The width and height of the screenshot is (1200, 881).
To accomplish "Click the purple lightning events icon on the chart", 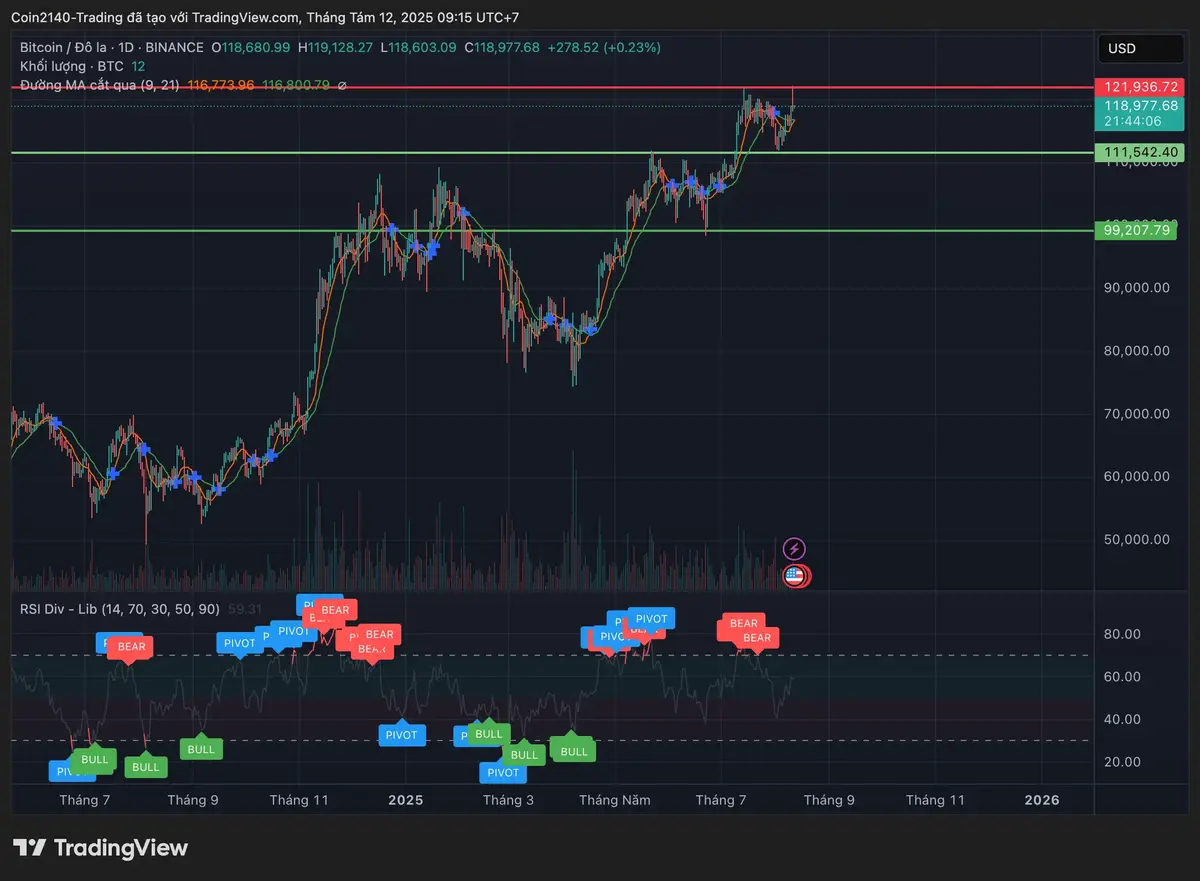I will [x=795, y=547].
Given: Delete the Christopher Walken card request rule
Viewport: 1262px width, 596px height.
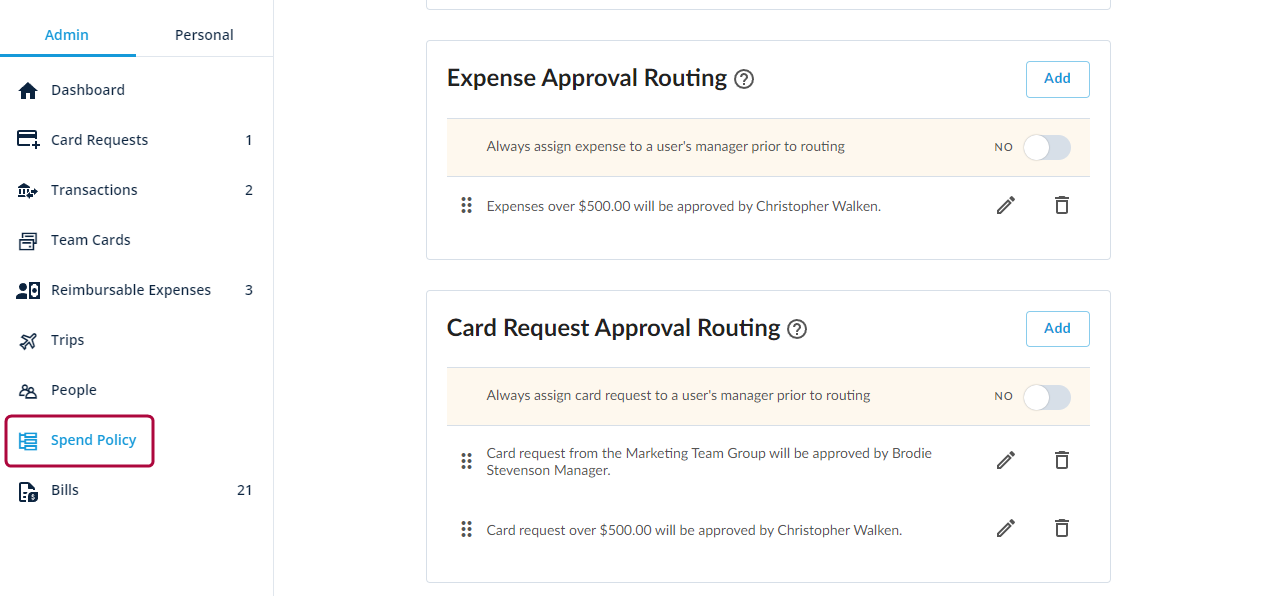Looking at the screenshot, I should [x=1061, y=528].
# # # # # # #
What you should do -
Reproduce the lines starting with the one that contains "Given: Delete the" and running through the last of the lines, both ends included, and leave out the pictures.

The reply -
Given: Delete the Christopher Walken card request rule
Viewport: 1262px width, 596px height.
Looking at the screenshot, I should [x=1061, y=528].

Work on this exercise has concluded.